While the new disease-specific self-efficacy scale for early CKD appears to be a promising new tool with results reported in this article providing preliminary support for its validity and temporal stability over time, additional evaluation is needed to refine it further. Ideally, confirmatory factor analysis should be performed in an independent sample of patients to confirm item unidimensionality, lack of measurement bias and overall fit with the scale; and Rasch analysis would determine how well the emergent scales capture the full range of potential scores across each subscale. Further research is also needed to evaluate its construct validity with respect to established measures of similar concepts; and, if the tool is planned to be used as an 'evaluative' tool (for example to measure the effect of intervention) then its ability to detect change over time (responsiveness) is also required. It is important to recognize that validation of a tool is not a 'one-off' endeavour. As the authors acknowledge, while the instrument may have satisfactory psychometric properties in measuring disease-related self-efficacy of Taiwanese patients with early stage CKD, if it is to be applied to other populations (e.g. in other countries or in other disease stages), then empirical evidence of its applicability in these populations is needed.

The development of valid and reliable measurement tools are essential if we are to make further impact in improving outcomes of relevance for patients with CKD. For many chronic diseases, capturing the patient's perspective via use of patient-reported outcome measures (PROMs) has received greater emphasis in recent times due to the increasing expectation that patients play a greater role in decision-making and managing their illness. The use of PROMs in clinical research may inform of the development and evaluation of novel interventions not previously considered while their use in clinical care may provide clinicians with a better understanding of issues that are influencing patient treatment choices and adherence. PROMs are also being increasingly used, alongside more traditional measures, to assess the outcomes of service delivery. For example, in the UK since 2009, providers of NHS-funded elective procedures such as hip and knee replacements are required to collect PROMs to assess the effectiveness of the procedures from the patient's perspective.

The development of instruments to measure patient attributes such as the one described in this issue of the journal is to be very much encouraged and greatly applauded.

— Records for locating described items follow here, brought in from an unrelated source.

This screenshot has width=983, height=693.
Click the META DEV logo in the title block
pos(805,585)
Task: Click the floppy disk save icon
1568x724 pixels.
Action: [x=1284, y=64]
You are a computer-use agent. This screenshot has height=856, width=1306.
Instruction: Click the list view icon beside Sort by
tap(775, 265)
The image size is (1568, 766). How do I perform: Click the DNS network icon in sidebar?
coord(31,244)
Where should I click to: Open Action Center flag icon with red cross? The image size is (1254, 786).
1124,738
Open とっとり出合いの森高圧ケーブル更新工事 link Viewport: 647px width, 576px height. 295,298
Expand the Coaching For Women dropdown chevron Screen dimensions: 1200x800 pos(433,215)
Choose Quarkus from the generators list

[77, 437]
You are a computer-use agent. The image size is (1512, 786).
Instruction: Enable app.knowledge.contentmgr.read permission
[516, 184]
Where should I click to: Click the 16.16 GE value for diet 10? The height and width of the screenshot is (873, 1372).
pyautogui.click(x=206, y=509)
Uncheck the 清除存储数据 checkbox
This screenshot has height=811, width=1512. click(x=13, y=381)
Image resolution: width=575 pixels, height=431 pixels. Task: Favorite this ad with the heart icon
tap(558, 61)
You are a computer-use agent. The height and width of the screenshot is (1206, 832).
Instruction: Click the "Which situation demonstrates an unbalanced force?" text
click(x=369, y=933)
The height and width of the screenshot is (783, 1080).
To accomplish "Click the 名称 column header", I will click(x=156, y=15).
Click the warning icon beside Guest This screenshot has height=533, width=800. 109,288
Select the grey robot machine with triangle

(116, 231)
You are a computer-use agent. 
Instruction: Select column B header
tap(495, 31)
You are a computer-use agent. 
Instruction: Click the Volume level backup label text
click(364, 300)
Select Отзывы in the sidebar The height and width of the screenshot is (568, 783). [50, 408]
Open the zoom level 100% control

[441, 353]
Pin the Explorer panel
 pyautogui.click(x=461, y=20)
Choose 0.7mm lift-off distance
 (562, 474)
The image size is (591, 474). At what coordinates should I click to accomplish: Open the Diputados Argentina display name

Among nephrologists, it may be necessary to develop almost a whole new culture and literacy with respect to these tools as so few of them have been used in nephrological research to date. One would expect to see not only an increase in the number of these tools in nephrology, but also a consistent and rapid improvement in the quality of any new instruments developed over time and where valid and appropriate, their application as not only 'discriminative', but also as 'predictive' and evaluative tools in both research and routine care settings. There is no doubt that other questions need to be answered such as whether we need to have CKD-specific measures or would generic self-efficacy instruments suffice. Either way, these tools should help add value to research endeavours, but there is still a need for much more and much better research across the spectrum of clinical nephrology acknowledging in particular the needs and priorities of patients and carers. Only research will help fill in evidence gaps, improve the quality of clinical practice guidelines and clinical care and thus hopefully provide some improvement in outcomes for patients with CKD.